Staatsanwaltschaft ist im April ausgezogen

Das Ausbildungszentrum, welches zunächst provisorisch im Gebäude des Landgerichts Hechingen untergebracht war, hat nun seine eigenen Räumlichkeiten, worüber sich die drei Ausbildungsleiterinnen Daniela Fuhrer, Lea Wendler und Kathrin Wentsch besonders freuen.

Die Vorgeschichte: Nachdem die Staatsanwaltschaft Hechingen im April aus dem Gebäude ausgezogen war, liefen die Umbau- und Renovierungsarbeiten auf Hochtouren. Konkret seien einige Ausbesserungsarbeiten vorgenommen sowie eine Wand entfernt worden, um ausreichend große Unterrichtsräume zu schaffen.

Die Organisation erfolgte durch das Amt für Vermögen und Bau, ausgeführt wurde die Planung und Leitung durch das Architektenbüro Mauthe-GmbH aus Balingen. Die Verantwortlichen des Landgerichts sind laut der Pressemitteilung äußerst zufrieden: „Es wurde sehr gute Arbeit geleistet, wir sind begeistert“, wird die Verwaltungsleiterin Bianca Schneider zitiert.

Bildschirmarbeitsplätze für praktische Aufgaben

Im ersten Obergeschoss befinden sich nun mehrere Büroräume für die Ausbildungsleiterinnen sowie drei Unterrichtsräume, wovon einer mit Bildschirmarbeitsplätzen ausgestattet wird.
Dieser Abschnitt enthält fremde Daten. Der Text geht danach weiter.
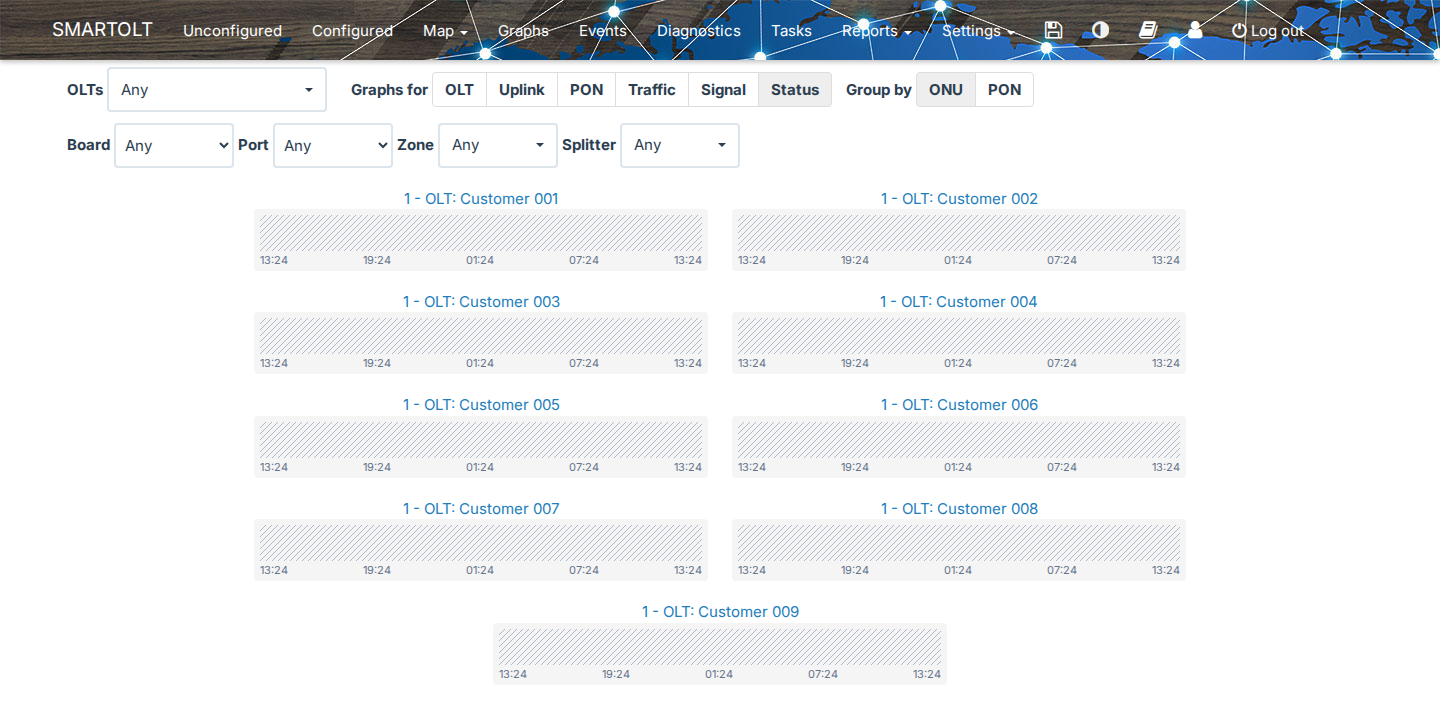Click the save floppy disk icon
This screenshot has width=1440, height=702.
tap(1052, 30)
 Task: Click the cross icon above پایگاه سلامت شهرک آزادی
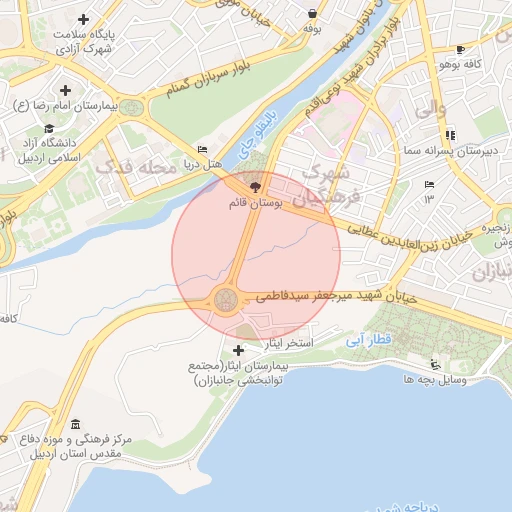tap(83, 20)
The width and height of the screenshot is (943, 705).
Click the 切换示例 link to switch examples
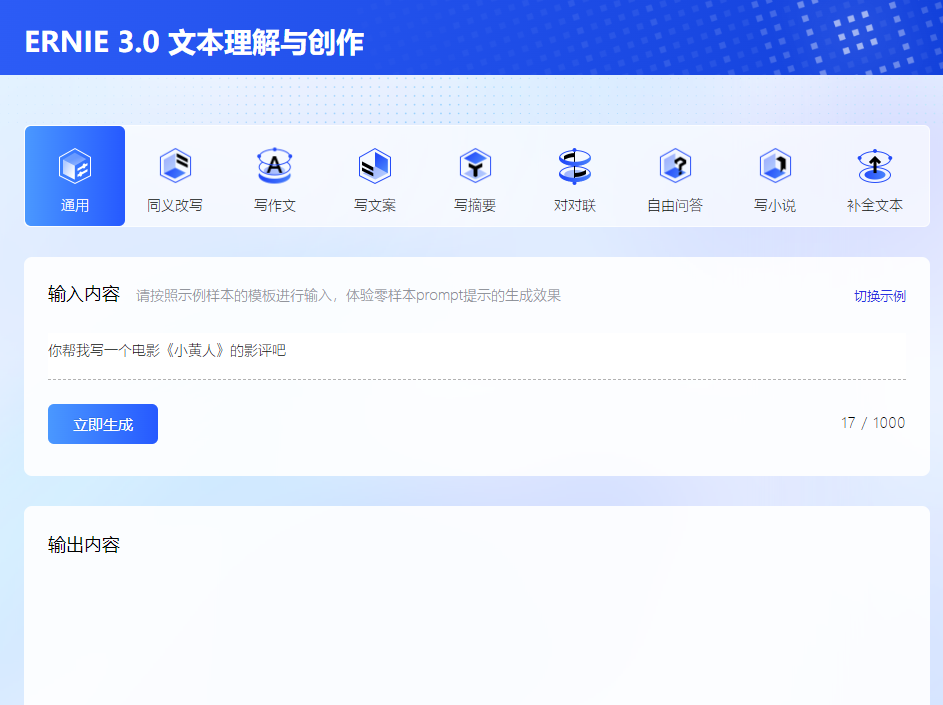point(878,295)
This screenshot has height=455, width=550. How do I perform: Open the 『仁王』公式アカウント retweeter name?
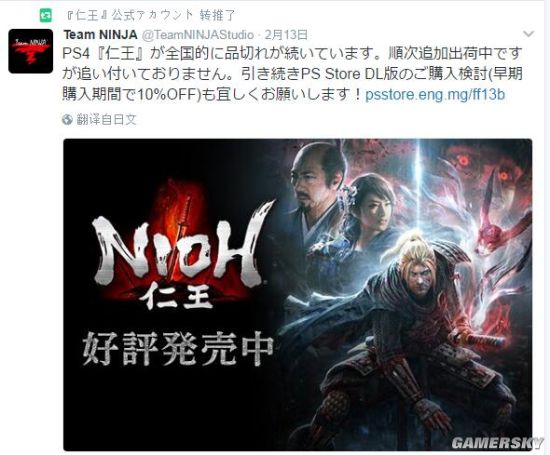click(130, 15)
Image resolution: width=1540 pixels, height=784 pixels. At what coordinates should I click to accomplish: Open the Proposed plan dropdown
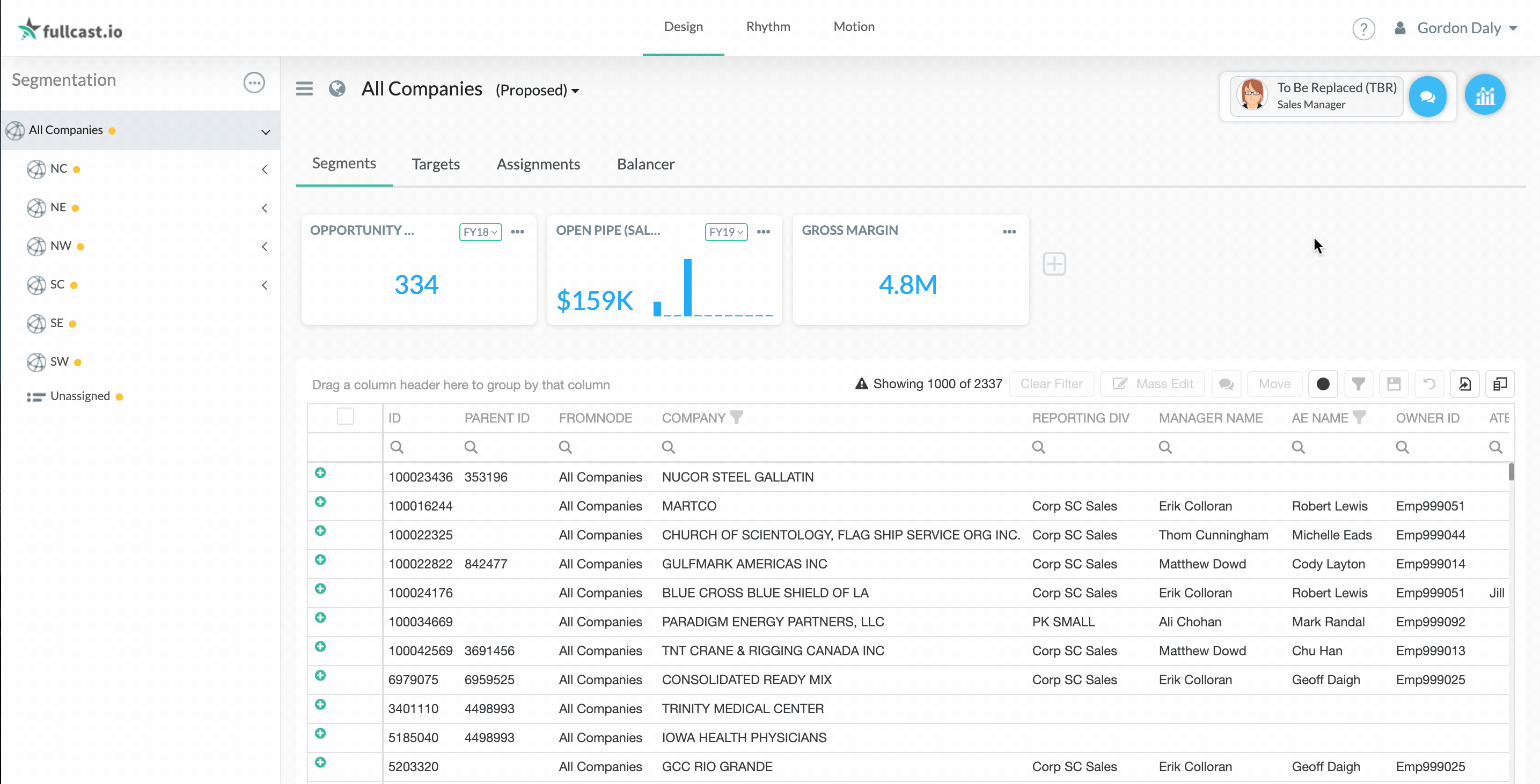point(537,90)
Dort werden die Auszubildenden unterrichtet und können praktische Aufgaben direkt an den dafür vorgesehenen Computern erlernen und umsetzen. Auch könne die Arbeit mit der elektronischen Akte geschult und mit Übungen entsprechend der üblichen Praxis angewandt werden.

Des Weiteren sei das Gebäude zur Referendar-Ausbildung für die Referendare des Landgerichts Hechingen vorgesehen. Dabei sei geplant, einen weiteren Unterrichtsraum für den Referendar-Unterricht zu schaffen. Die Planungen hierfür laufen bereits.

Weitergehende Informationen zur Ausbildung finden Sie unter: https://www.mit-recht-in-die-zukunft.de/justizfachangestellter/

Die Ausbildung zum Justizfachangestellten

Reibungsloser Bürobetrieb
Ausgebildet werden im Ausbildungszentrum des Landgerichts Justizfachangestellte. Diese sind bei Gerichten und Staatsanwaltschaften für einen reibungslosen Bürobetrieb verantwortlich, heißt es in der Pressemitteilung des Landgerichts. Die Ausbildung dauert zweieinhalb Jahre und findet bei den Gerichten und Staatsanwaltschaften statt, begleitet von theoretischem Unterricht in einer Berufsschule.

Verschiedene Abteilungen
Es wird während der Ausbildung ein umfassender Einblick in die verschiedenen Abteilungen bei den Land- und Amtsgerichten, wie beispielsweise auf den Straf-, Zivil- und Familienabteilung, sowie bei den Staatsanwaltschaften auf den Ermittlungs- und Vollstreckungsabteilungen vermittelt.